- _WHAT THE EXERCISE ASKS_: All that should come back is the lines of the data below from the one containing "Given: Open the DEF_LC.S sequence dropdown" to the one containing "This screenshot has width=1200, height=586.", inclusive, exactly as they stand.

- _ENTRIES SHOWN_:
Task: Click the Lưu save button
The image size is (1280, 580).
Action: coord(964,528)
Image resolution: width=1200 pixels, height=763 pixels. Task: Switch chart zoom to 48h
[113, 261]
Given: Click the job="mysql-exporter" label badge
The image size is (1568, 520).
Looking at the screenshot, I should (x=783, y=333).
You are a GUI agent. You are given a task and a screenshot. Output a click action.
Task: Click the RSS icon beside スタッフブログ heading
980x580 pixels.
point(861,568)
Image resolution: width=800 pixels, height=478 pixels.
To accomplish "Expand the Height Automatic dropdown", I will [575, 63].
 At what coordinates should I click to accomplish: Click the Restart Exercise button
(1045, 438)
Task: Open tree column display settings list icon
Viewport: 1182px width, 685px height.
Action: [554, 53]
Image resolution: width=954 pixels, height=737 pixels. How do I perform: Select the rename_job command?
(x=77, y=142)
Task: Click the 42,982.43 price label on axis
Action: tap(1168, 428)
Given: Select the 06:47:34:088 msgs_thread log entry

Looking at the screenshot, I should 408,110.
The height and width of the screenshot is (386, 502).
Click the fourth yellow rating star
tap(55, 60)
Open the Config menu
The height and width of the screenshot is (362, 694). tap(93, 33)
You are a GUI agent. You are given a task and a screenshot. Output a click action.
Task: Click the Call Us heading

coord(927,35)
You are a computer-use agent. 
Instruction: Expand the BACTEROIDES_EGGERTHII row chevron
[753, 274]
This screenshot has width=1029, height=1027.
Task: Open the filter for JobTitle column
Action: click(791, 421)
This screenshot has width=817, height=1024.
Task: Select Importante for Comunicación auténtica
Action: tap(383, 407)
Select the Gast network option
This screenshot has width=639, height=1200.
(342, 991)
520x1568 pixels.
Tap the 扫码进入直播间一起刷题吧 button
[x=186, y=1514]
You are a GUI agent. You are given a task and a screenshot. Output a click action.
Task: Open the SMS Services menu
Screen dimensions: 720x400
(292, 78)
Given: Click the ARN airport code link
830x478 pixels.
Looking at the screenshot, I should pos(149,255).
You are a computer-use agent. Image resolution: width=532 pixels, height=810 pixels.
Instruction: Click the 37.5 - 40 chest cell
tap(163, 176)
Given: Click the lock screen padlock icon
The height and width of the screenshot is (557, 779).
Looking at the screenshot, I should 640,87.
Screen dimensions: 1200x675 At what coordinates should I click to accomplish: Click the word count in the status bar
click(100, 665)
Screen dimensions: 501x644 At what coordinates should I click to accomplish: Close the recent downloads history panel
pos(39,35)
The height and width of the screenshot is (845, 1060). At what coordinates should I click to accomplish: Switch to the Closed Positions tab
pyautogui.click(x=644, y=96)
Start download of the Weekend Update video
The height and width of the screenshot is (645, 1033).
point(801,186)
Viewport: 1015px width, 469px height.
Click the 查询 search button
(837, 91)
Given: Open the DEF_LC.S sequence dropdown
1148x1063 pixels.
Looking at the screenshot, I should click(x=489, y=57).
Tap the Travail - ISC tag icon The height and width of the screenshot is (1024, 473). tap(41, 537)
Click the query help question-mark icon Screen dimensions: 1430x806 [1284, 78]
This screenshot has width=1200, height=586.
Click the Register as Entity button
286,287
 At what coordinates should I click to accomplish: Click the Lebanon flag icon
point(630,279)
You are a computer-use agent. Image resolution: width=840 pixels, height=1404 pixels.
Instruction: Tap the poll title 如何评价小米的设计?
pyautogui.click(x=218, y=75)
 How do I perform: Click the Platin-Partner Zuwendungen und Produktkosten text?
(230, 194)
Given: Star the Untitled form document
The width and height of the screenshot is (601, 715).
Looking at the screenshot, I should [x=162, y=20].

- _RESULT BELOW_:
Given: Open the DEF_LC.S sequence dropdown
1148x1063 pixels.
Looking at the screenshot, I should click(x=489, y=57).
Tap the Travail - ISC tag icon The height and width of the screenshot is (1024, 473). tap(41, 537)
Click the query help question-mark icon Screen dimensions: 1430x806 [1284, 78]
This screenshot has width=1200, height=586.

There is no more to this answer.